Today’s price action has the classis “risk-off” feel to it. The major global indices have fallen sharply, led by Germany’s DAX which was still printing new lows on the day at the time of this writing. US indices were also coming under pressure after a brief pop at the open failed to sustain itself. As a result of the sell-off, gold is higher with the precious metal finding additional support from central banks turning simultaneously dovish. After the Fed’s U-turn last week, we have seen the RBA deliver a dovish outlook on rates and now the BoE has indicated that rates will remain low for even longer due to Brexit uncertainty. A few weeks ago, the ECB appeared a tad more dovish than expected. The fact we are seeing major central banks turn dovish at the same time is (1) worrying for the global economy and (2) potentially good news for noninterest-bearing and low-yielding assets such as gold. 

DAX leads drop on growth concerns

As mentioned, the German DAX index has led the declines today with a drop of over 2%. After a positive start to the week, the major global equity indices have turned negative again as investors weigh the impact of renewed central bank dovishness against increasing signs of turbulence for the global economy.

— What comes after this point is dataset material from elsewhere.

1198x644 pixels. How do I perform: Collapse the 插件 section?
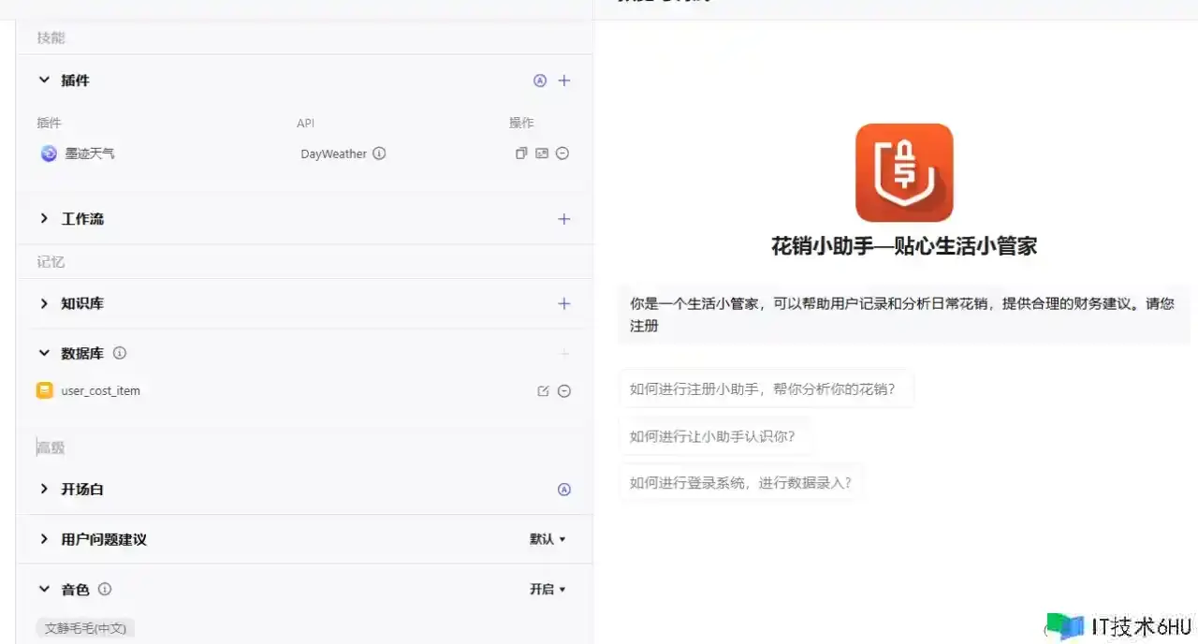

Underscoring the growing risk aversion, risk-sensitive commodity currencies have also started to retreat while safe-haven Japanese yen and Swiss franc have gained ground. But it is not full-on risk-off yet as the losses for the indices are not too severe and they vary considerably from one region to another. Also, some of the weakness in commodity currencies can be explained away by recent fundamental developments. For example, the Reserve Bank of Australia’s Governor has mentioned the prospects of a rate cut, which has weighed heavily on the Aussie, while in New Zealand the latest employment data disappointed expectations overnight, hurting the kiwi. Still, with consistently weak growth figures coming out of China, combined with recessionary numbers from Germany and not-so-strong data from other European nations, things could turn ugly for stocks in the coming days.

Regardless of what happens from a macro point of view, so long as the major indices hold below their January highs is bearish. In January, global stocks rebounded strongly but they never made good their losses from the month before. And now we are seeing some of the major indices, such as the DAX, starting to breakdown again after a brief rally above January’s high failed to hold. Price action is therefore quite bearish. We expect volatility to rise further in the day ahead.